Item-finding records

====

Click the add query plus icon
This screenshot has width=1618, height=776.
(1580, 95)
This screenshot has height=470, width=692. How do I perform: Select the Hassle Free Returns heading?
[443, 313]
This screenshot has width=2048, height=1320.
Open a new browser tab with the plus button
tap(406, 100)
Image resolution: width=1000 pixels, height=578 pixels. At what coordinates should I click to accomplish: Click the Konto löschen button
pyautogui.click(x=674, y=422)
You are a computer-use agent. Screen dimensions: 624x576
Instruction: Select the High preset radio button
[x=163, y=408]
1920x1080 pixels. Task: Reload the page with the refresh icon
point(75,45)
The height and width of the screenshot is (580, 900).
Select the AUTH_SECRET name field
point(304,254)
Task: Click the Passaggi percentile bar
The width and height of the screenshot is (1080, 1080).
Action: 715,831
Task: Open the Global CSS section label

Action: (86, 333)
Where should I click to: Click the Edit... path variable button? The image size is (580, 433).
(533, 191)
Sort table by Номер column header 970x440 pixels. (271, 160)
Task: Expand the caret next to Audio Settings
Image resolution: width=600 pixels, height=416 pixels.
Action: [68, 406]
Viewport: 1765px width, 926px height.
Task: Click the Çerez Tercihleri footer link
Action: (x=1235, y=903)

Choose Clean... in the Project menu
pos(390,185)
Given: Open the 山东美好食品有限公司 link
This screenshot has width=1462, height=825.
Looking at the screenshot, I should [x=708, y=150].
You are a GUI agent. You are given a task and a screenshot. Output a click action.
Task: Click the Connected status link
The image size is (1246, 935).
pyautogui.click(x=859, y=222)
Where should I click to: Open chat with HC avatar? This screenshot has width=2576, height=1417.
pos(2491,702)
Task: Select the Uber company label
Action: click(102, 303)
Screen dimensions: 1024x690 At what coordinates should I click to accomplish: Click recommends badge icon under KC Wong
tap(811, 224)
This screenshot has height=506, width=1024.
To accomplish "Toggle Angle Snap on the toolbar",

====

Reproduce the entire listing above line for line, with no alterations.

RESULT
Click the add query plus icon
This screenshot has width=1618, height=776.
(1580, 95)
This screenshot has height=470, width=692. How do I perform: Select the Hassle Free Returns heading?
[443, 313]
This screenshot has width=2048, height=1320.
Open a new browser tab with the plus button
tap(406, 100)
Image resolution: width=1000 pixels, height=578 pixels. At what coordinates should I click to accomplish: Click the Konto löschen button
pyautogui.click(x=674, y=422)
You are a computer-use agent. Screen dimensions: 624x576
Instruction: Select the High preset radio button
[x=163, y=408]
1920x1080 pixels. Task: Reload the page with the refresh icon
point(75,45)
The height and width of the screenshot is (580, 900).
Select the AUTH_SECRET name field
point(304,254)
Task: Click the Passaggi percentile bar
The width and height of the screenshot is (1080, 1080).
Action: 715,831
Task: Open the Global CSS section label

Action: (86, 333)
Where should I click to: Click the Edit... path variable button? The image size is (580, 433).
(533, 191)
Sort table by Номер column header 970x440 pixels. (271, 160)
Task: Expand the caret next to Audio Settings
Image resolution: width=600 pixels, height=416 pixels.
Action: [68, 406]
Viewport: 1765px width, 926px height.
Task: Click the Çerez Tercihleri footer link
Action: (x=1235, y=903)

Choose Clean... in the Project menu
pos(390,185)
Given: Open the 山东美好食品有限公司 link
This screenshot has width=1462, height=825.
Looking at the screenshot, I should [x=708, y=150].
You are a GUI agent. You are given a task and a screenshot. Output a click action.
Task: Click the Connected status link
The image size is (1246, 935).
pyautogui.click(x=859, y=222)
Where should I click to: Open chat with HC avatar? This screenshot has width=2576, height=1417.
pos(2491,702)
Task: Select the Uber company label
Action: click(102, 303)
Screen dimensions: 1024x690 At what coordinates should I click to accomplish: Click recommends badge icon under KC Wong
tap(811, 224)
This screenshot has height=506, width=1024.
To accomplish "Toggle Angle Snap on the toolbar",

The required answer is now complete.